Promoting Data and Model Privacy in Federated Learning through Quantized LoRA
This addresses the need for enhanced privacy and efficiency in federated learning for valuable large language models, representing an incremental improvement over existing methods.
The paper tackles the problem of protecting both data and model privacy in federated learning for large language models by introducing a method that distributes quantized parameters and integrates LoRA to reduce communication costs, achieving accurate gradient estimations and preventing clients from accessing a high-performance model.

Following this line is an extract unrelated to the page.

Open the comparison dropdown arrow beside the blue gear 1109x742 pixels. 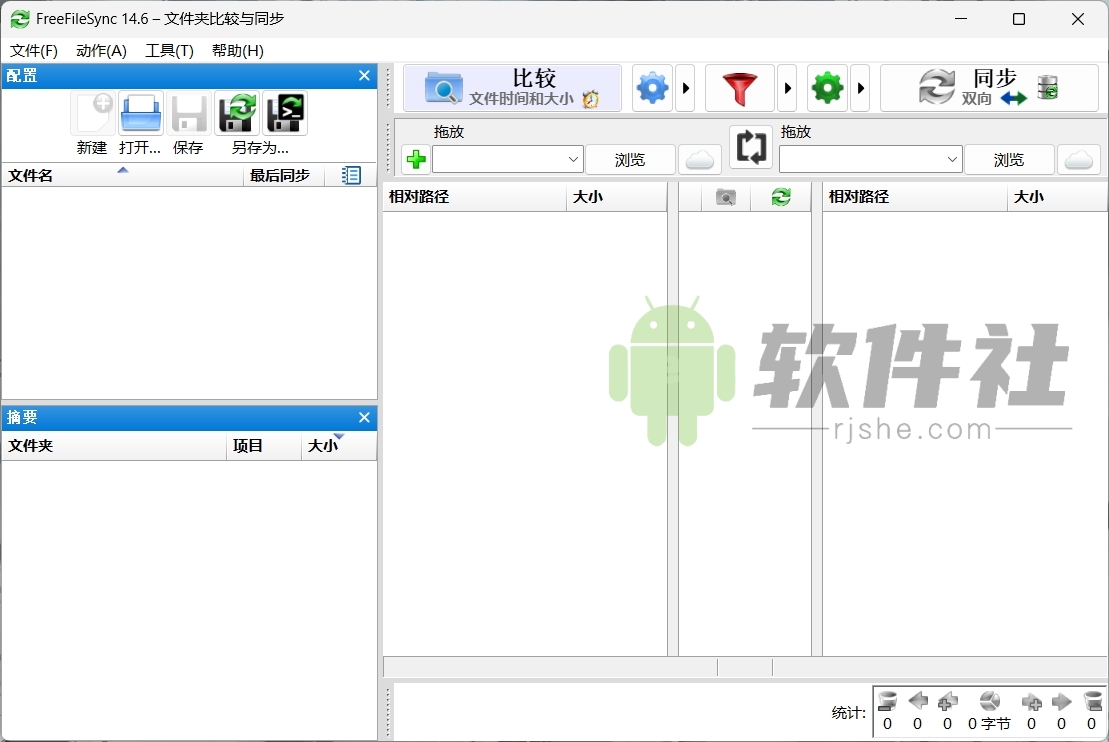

Conventional federated learning primarily aims to secure the privacy of data distributed across multiple edge devices, with the global model dispatched to edge devices for parameter updates during the learning process. However, the development of large language models (LLMs) requires substantial data and computational resources, rendering them valuable intellectual properties for their developers and owners. To establish a mechanism that protects both data and model privacy in a federated learning context, we introduce a method that just needs to distribute a quantized version of the model's parameters during training. This method enables accurate gradient estimations for parameter updates while preventing clients from accessing a model whose performance is comparable to the centrally hosted one. Moreover, we combine this quantization strategy with LoRA, a popular and parameter-efficient fine-tuning method, to significantly reduce communication costs in federated learning. The proposed framework, named \textsc{FedLPP}, successfully ensures both data and model privacy in the federated learning context. Additionally, the learned central model exhibits good generalization and can be trained in a resource-efficient manner.